The Lucknow fire has therefore revived memories of other coaching and tuition-centre tragedies in Indian cities. The pattern is familiar: a popular institute, inadequate exits, overcrowded floors, poor enforcement and sudden panic. Each incident is followed by inspections and notices. The challenge is ensuring that action continues after public outrage fades.
What investigators need to establish
The immediate investigation must answer several factual questions. Did the institute have a valid fire no-objection certificate? Was the building approved for educational or commercial use? Were there enough exits for the number of students present? Was the electrical load sanctioned and safely distributed? Were earlier notices acted upon or quietly closed?
Equally important is the paper trail. Authorities will need to examine inspection records, building plans, electricity connections, fire department approvals and any correspondence linked to the 2016 demolition order. If officials ignored violations, approved files improperly or failed to act after notices, responsibility cannot stop at the building owner alone.
The state government has announced financial assistance of Rs 5 lakh each for the families of those who died. The bodies have been handed over to families. Compensation, however, cannot substitute for accountability. Families will want a credible investigation, timely prosecution and clear action against those who enabled unsafe operations.

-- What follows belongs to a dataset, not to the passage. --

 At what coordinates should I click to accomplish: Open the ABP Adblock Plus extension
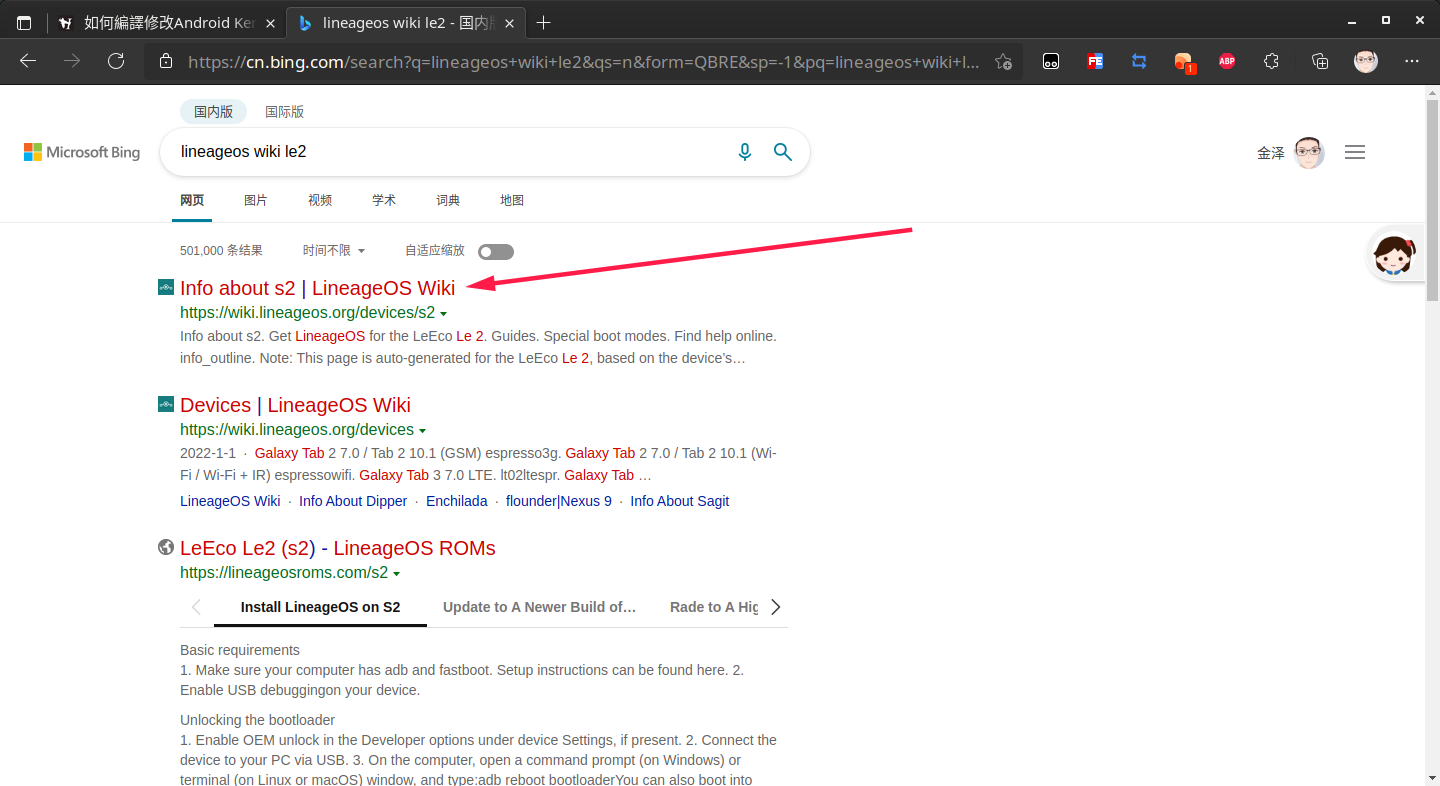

For students across Uttar Pradesh, the case has immediate relevance. Many attend coaching classes in similar buildings, often without knowing whether basic safety norms are met. Parents usually judge an institute by results, fees, location and faculty. Fire exits, emergency drills and occupancy certificates rarely enter the conversation.
Systemic reforms after the Aliganj tragedy
The most urgent reform is a mandatory safety audit of all coaching centres in Lucknow and other major cities. Such audits should check fire exits, electrical load, extinguishers, alarms, staircases, ventilation, occupancy limits and building-use permissions. Institutes failing basic norms should not be allowed to operate until compliance is verified.
The LDA and similar authorities also need transparent public records. Notices, demolition orders, sealing actions and compliance reports should be available online. When such information stays buried in files, unsafe buildings continue operating through influence, delay or informal settlements. Public visibility can make selective enforcement harder.
Fire services need periodic inspections rather than one-time certification. Electricity departments must check whether old wiring and sanctioned loads match actual usage. Coaching centres using air-conditioners, computers, lighting and packed classrooms require higher electrical safety standards than ordinary residential spaces.
A dedicated coaching regulation framework could also help. It should define minimum infrastructure, maximum classroom occupancy, emergency exits, student safety obligations and penalties for violations. The policy should apply to both large chains and smaller neighbourhood institutes, since risk does not depend only on brand size.
The Aliganj fire has exposed a painful contradiction in India’s education economy. Families send children to coaching centres hoping for government jobs, stability and social mobility. Yet the spaces that sell those dreams often escape the scrutiny applied to formal schools, colleges or large commercial establishments.
Arrests and suspensions are necessary first steps, but they will not be enough if the underlying system remains unchanged. The real measure of justice will be whether unsafe coaching centres are identified, officials are held accountable and students can enter classrooms without depending on luck for their safety.